Daniel J. Halloran III (born March 16, 1971) is a former member of the New York City Council. He was indicted on corruption charges in 2013, did not run for reelection, was convicted in July 2014, and is currently back in the private sector on Long Island. He was the first adherent of Theodism ever elected to the council and one of the first neo-Pagans in hold an elected office in the US.

Personal life
Halloran was raised in a "traditional Irish household" and was a karaoke host and an attorney prior to running for office. He earned his Juris Doctor (J.D.) from St. John's University Law School and a B.A. in history and anthropology from the City University of New York.
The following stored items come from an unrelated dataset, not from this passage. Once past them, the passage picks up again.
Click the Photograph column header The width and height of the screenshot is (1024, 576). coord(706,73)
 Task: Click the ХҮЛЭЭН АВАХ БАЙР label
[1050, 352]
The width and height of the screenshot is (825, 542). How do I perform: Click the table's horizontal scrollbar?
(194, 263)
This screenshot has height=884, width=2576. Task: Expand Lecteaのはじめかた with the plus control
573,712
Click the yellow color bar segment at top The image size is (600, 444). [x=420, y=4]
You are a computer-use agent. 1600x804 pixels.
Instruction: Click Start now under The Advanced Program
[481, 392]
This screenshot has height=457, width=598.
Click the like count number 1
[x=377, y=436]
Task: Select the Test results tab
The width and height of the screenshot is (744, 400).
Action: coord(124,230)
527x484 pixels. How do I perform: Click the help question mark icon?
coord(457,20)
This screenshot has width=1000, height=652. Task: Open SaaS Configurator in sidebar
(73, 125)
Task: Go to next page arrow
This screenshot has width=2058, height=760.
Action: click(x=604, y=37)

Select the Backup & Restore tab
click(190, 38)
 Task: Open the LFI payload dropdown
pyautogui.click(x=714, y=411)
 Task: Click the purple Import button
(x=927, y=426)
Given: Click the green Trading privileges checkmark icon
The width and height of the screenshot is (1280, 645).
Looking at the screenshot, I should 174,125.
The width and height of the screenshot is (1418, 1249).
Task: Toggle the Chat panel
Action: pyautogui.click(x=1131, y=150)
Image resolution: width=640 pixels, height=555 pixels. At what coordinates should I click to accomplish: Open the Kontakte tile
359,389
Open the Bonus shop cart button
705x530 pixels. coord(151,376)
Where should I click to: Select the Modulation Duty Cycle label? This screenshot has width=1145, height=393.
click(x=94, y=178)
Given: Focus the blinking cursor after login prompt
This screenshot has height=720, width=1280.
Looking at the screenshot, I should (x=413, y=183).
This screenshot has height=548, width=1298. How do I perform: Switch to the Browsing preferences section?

He worked in the New York City Police Department and several District Attorneys' offices before entering private practice as a lawyer in a firm with offices in Queens and Long Island.

City council service
Halloran was elected to the New York City Council from the 19th district, in Queens, on November 3, 2009, succeeding Tony Avella, who made a failed bid to become the Democratic nominee for Mayor of New York City. He was endorsed by the Republican, Libertarian, Independence and Conservative parties. He represented nearly 200,000 residents. In September 2010, he was named one of City Hall'''s "40 under 40" for being a young influential member of New York City politics.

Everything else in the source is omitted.